• _To do_:
**1)** In the crumpets Benedict recipe, about how long should each poached egg take?
**2)** Return the stretch of the crumpets Benedict recipe from "The poached eggs" through "in the vortex.".
**3)** Decide whether each statement agrees with the crumpets Benedict recipe, answering yes or no and quoting the words of the recipe that settle it: (a) The vinegar goes into the water once it has been reduced to a rolling simmer. (b) The hollandaise should be prepared before the eggs are poached. (c) Only one egg can be poached at a time.

• _Given passage_:

========================================

Crumpets Benedict

Scrumptious, my dear Watson!

Breakfast just got a whole heap more exciting.

Preparation: 10 minutes Serves: 4 crumpets
Cooking: 15 minutes Hot-buttered crumpets
Ingredients Quantity (metric) Quantity (imperial)
Free-range eggs 4 4
White wine vinegar 1 tsp 1 tsp
Thick-cut free-range ham 4 slices 4 slices
Hollandaise sauce
Free-range egg yolks 2 2
Butter 100 g 3.5 oz
Lemon juice 1 tbsp 1 tbsp
French mustard 1 tsp 1 tsp
Salt and pepper Plenty Plenty

METHOD

    The poached eggs

    1. Get yourself 4 of the freshest eggs you can find (see notes below).
    2. Bring a large pan of water to the boil, reduce to a rolling simmer and add the vinegar.
    3. Stir the water round and round to create a whirlpool in the middle of the pan, then crack the egg in the centre. The vortex helps to keep the egg nice and compact. The process is exactly the same if you have an egg poaching pouch. You can do more than one egg at a time, as long as you can keep them in the vortex.
    4. Each egg should take about 3 minutes. They will sit quite comfortably for a short while so get the eggs out of the way before doing the hollandaise.

========================================

• _Data for review_:
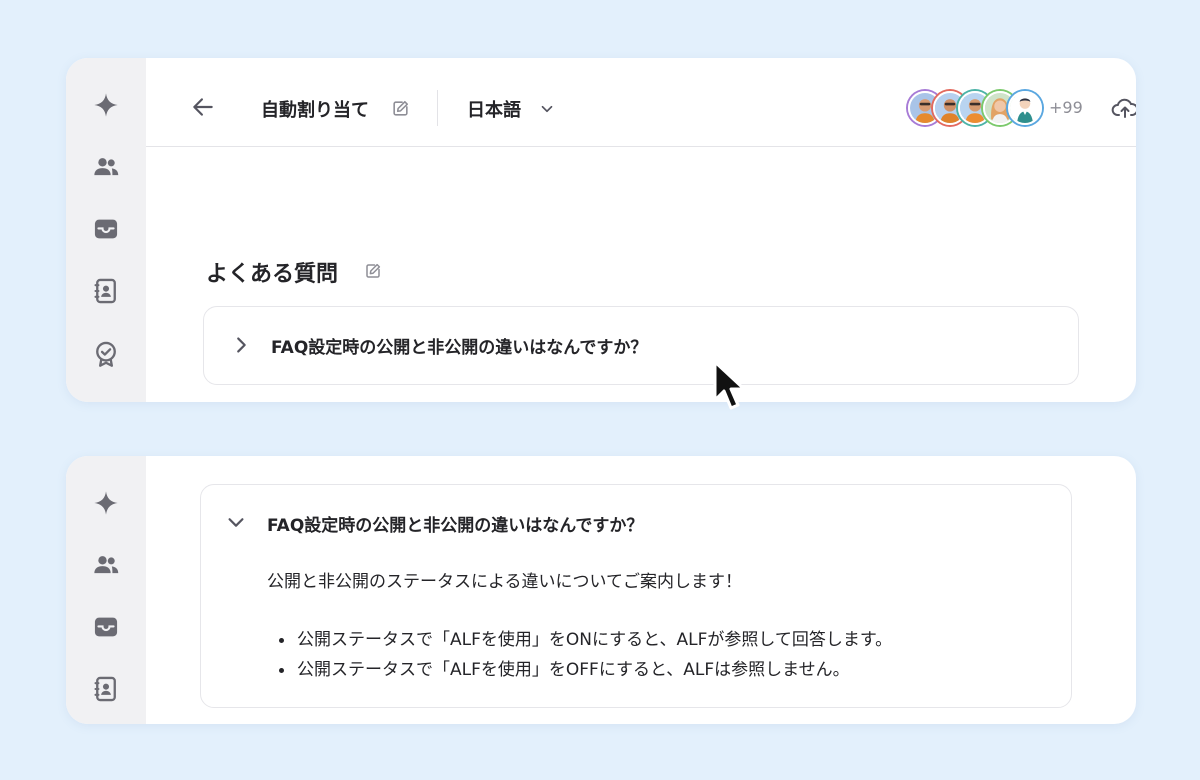  Describe the element at coordinates (373, 271) in the screenshot. I see `edit-section-icon` at that location.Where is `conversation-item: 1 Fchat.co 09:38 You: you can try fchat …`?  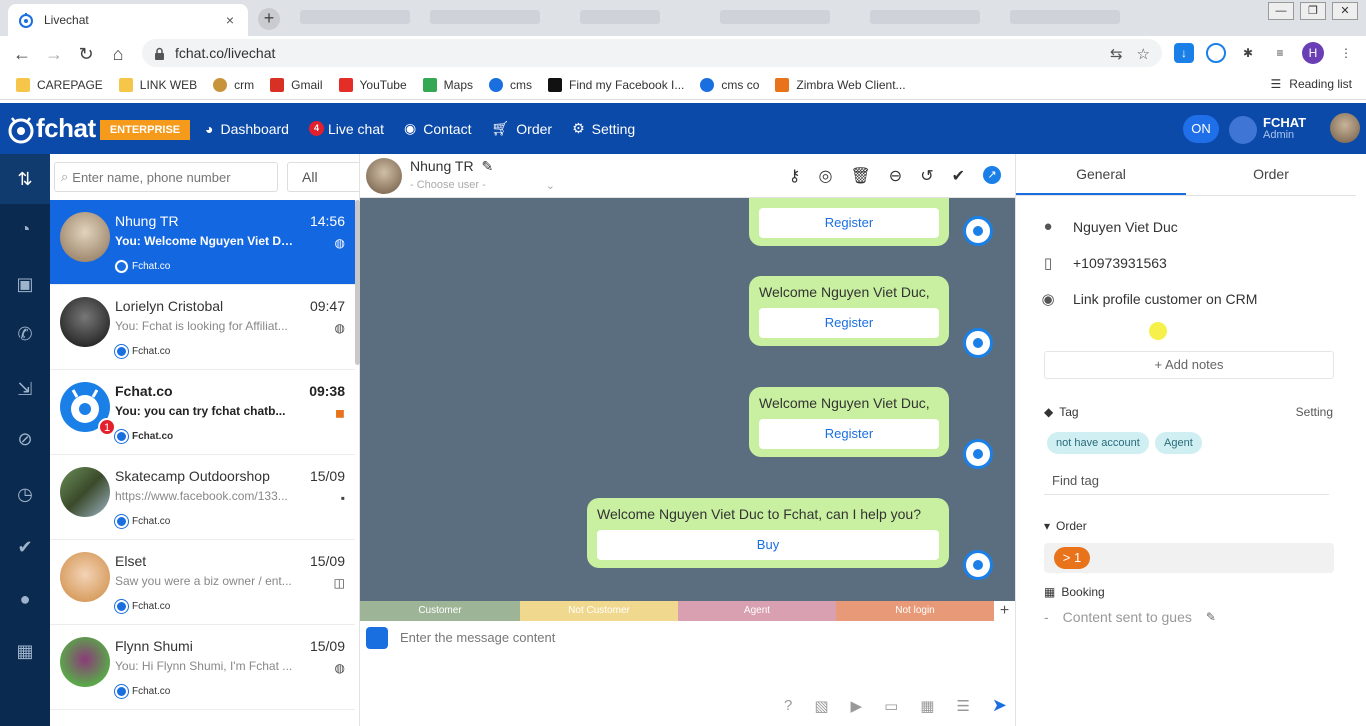
conversation-item: 1 Fchat.co 09:38 You: you can try fchat … is located at coordinates (202, 412).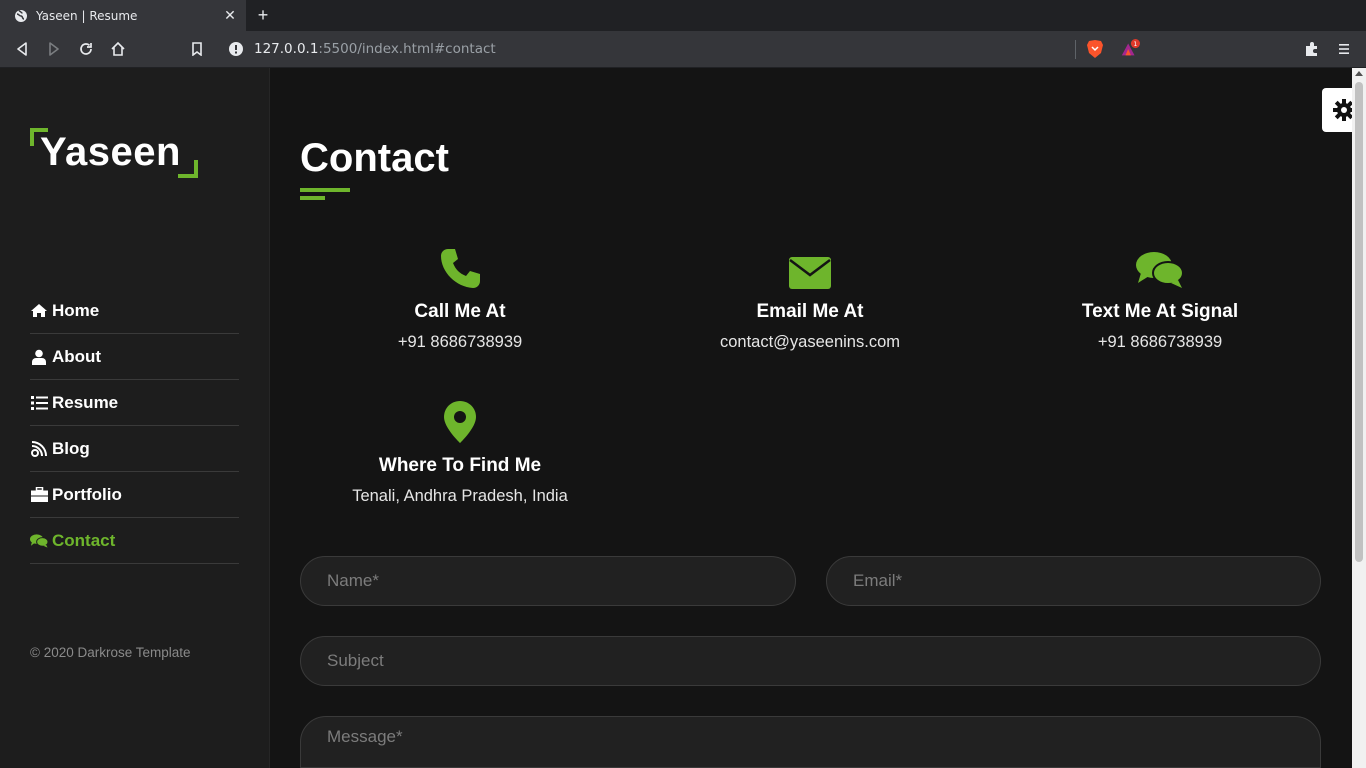  I want to click on contact-info-value: contact@yaseenins.com, so click(810, 342). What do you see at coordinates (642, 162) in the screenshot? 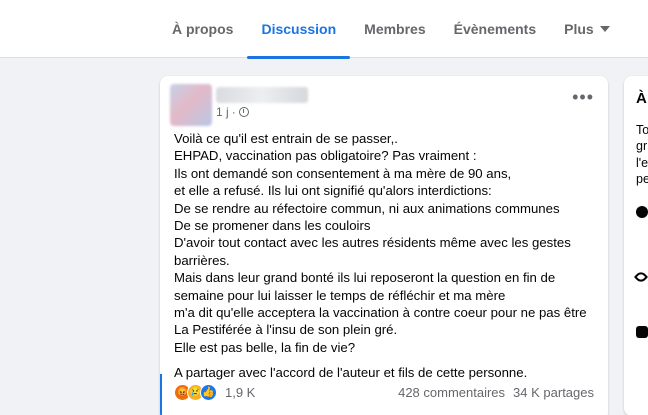
I see `sidebar-line: l'e` at bounding box center [642, 162].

========================================

• _Results in order_:
**1)** About 3 minutes.

**2)**
The poached eggs

    1. Get yourself 4 of the freshest eggs you can find (see notes below).
    2. Bring a large pan of water to the boil, reduce to a rolling simmer and add the vinegar.
    3. Stir the water round and round to create a whirlpool in the middle of the pan, then crack the egg in the centre. The vortex helps to keep the egg nice and compact. The process is exactly the same if you have an egg poaching pouch. You can do more than one egg at a time, as long as you can keep them in the vortex.

**3)**
(a) Yes: "Bring a large pan of water to the boil, reduce to a rolling simmer and add the vinegar."
(b) No: "get the eggs out of the way before doing the hollandaise."
(c) No: "You can do more than one egg at a time, as long as you can keep them in the vortex."